Integrating Designate with Neutron.

Although it makes sense and is obvious in retrospect, this link has a table describing which Neutron components support which Designate attribute, and it boils down to the only component pairs that can't be linked are dns_name and a network, which makes a certain amount of sense.  I was kind of hoping that if you link a hostname to a network that would hypothetically be a sensible way for a sysadmin to define a wildcard A record for a domain, but that's not how its done.

Note that I discovered later on, in my HEAT orchestration experiments around Plan 2.0 timeframe, that if you design a HEAT template with DNS attributes and try to apply it to a Neutron resource that does NOT have Designate installed and configured, the HEAT template will fail.  So that's kind of annoying.  I had hoped and expected that Neutron would support entering the unused data in the database and later on after configuring Designate it would process the backlog or at least start to work on new configurations, but that is not the case, unfortunately.  So if you're EVER going to use Designate in the future, you should probably set it up and integrate it with Neutron very early in your overall cluster installation process.

Another thing that does not work until AFTER Designate is integrated with Neutron is integrating Designate with your external dns service.

Its kind of buried in the fine print, but remember you need to restart neutron-server after integrating with Designate.  You don't have to power cycle and reboot everything, remember this is not Windows, just restart neutron-server service and it's all good.

https://docs.openstack.org/neutron/yoga/admin/config-dns-int-ext-serv.html

This link is probably the most important link on the page, you have to read and wrap your mind around all the use-cases in order to successfully use Designate with Neutron.

This link explains some interesting behavior you will probably run into which might otherwise be confusing.  For example, if you consider a Use-Case-1 situation, if you try to configure a Neutron Port with a dns_name that does not match a Nova Instance hostname, you will probably become frustrated.  AFAIK if you want to IPv4 IPv6 dual stack and only NAT the IPv4 then Use-Case-3a is your only practically viable option.  Of course my OpenStack experience as end-user and later as an admin cover quite a span of time, so its possible times have changed and I should probably closely re-read this link.

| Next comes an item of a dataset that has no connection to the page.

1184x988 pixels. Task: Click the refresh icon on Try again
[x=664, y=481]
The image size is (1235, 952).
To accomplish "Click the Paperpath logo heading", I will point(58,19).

On the other hand if you're just doing "typical normal stuff" then Designate does reliably do pretty much exactly what you'd expect it to do, which is awesome.  It is nice to have this link to read when you're trying to implement something well off the beaten path.

https://opendev.org/openstack/designate-dashboard

There is no documentation about the Designate Horizon web UI plugin, however it was pretty easy to figure out what to do on the OpenStack Controller:

apt-get install python3-designate-dashboard

systemctl reload apache2.service

My overall experience with Designate is it's pretty cool and easy to use and reliable.  I have always been disappointed that virtualization services like VMware do not have a boxed, prepackaged DNS solution similar to Designate.  VMware does have a half dozen different orchestration and automation solutions and most of them could be manipulated into a custom solution to automatically set up DNS, of course.

My project notes are grouped by service.  Because of that, setting up designate-dashboard and linking with Neutron above is out of order; we install Horizon tomorrow and Neutron four days later.  There are some circular loops when setting up an OpenStack cluster, at least if you set it up by hand like Plan 1.0.